(Reuters) - United States based Versum Materials on Thursday unveiled a plan to prevent a hostile takeover in the face of an unsolicited $5.9 billion offer from Germany’s Merck.
Merck on Wednesday said it would pay $48 per Versum share in an all-cash offer designed to scotch a separate $4 billion all-stock takeover from U.S. rival Entegris.
Merck, however, has stopped short of launching a formal takeover for Versum that would appeal directly to shareholders.
Following Merck’s offer, Versum unveiled a “Rights Plan” on Thursday which it said was designed to ensure no shareholders are disadvantaged.
“The Rights Plan is intended to promote the fair and equal treatment of all Versum shareholders and ensure that no person or group can gain control of, or influence over, Versum, through open market accumulations or other tactics,” Versum said in a securities filing.

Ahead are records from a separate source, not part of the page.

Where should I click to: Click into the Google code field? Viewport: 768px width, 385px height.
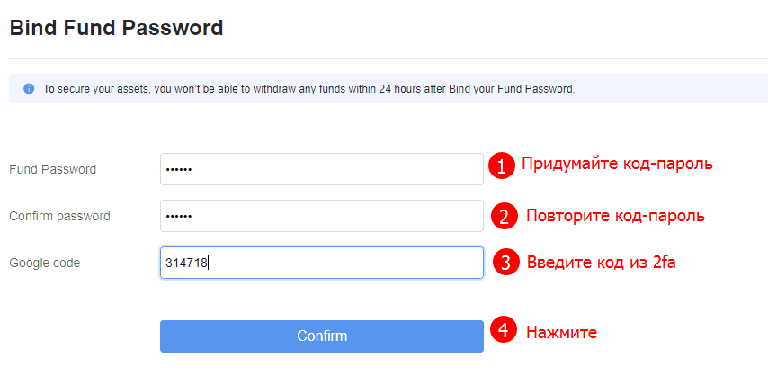321,263
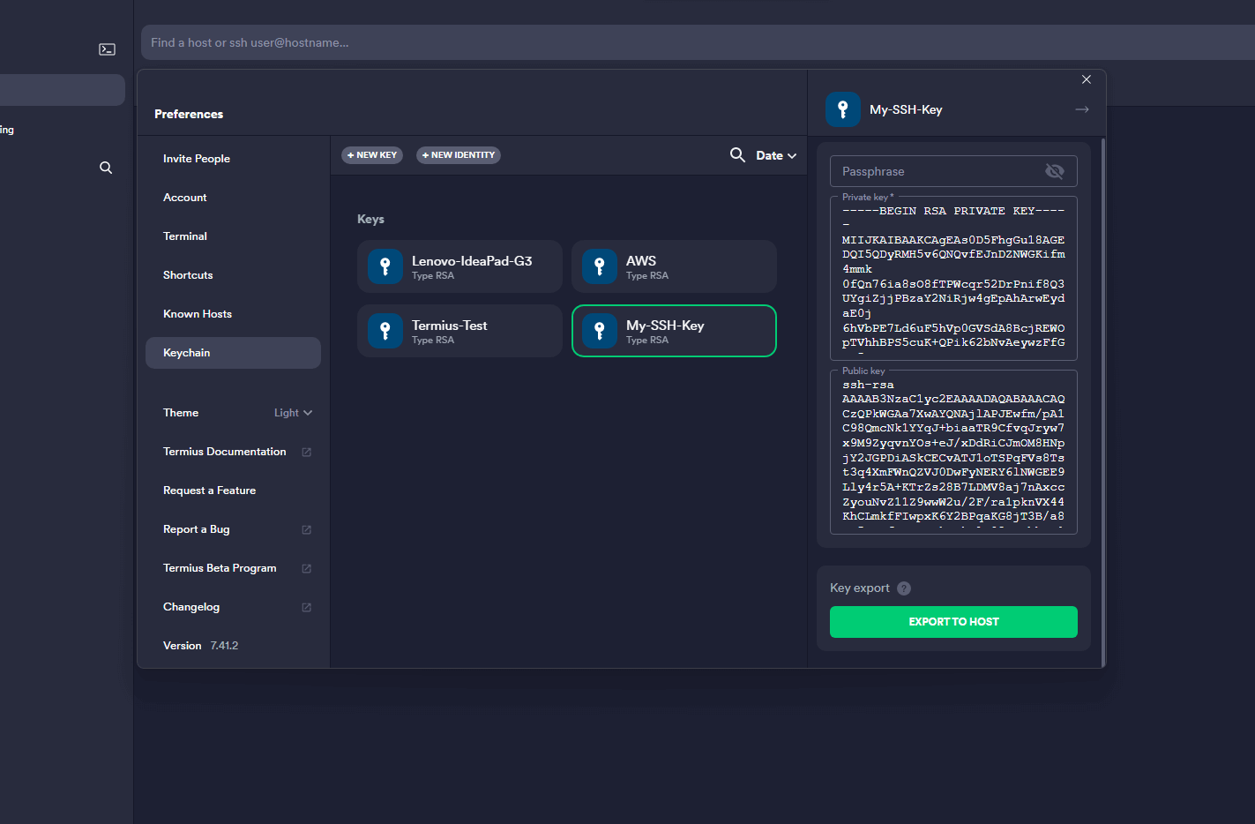Switch to the Known Hosts section

point(198,313)
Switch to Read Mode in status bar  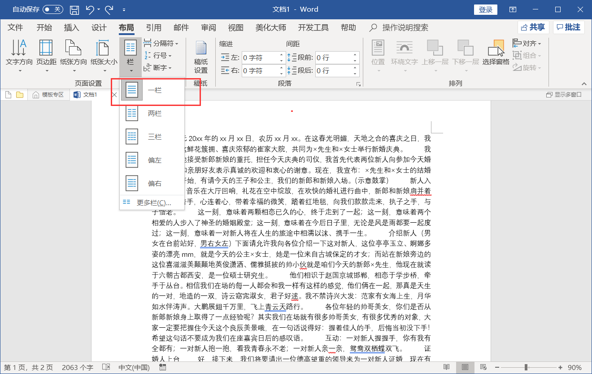tap(446, 367)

Versum said its shareholder plan gives all shareholders the right to purchase stock at a reduced price, if a potential bidder buys up 12.5 percent or more of Versum’s common stock.
“Rights held by the triggering entity will become void and will not be exercisable to purchase shares at the reduced purchase price,” Versum said about its plan.
Merck declined to comment.
Lazard served as financial adviser to Versum and Simpson Thacher, while Bartlett LLP was the legal counsel.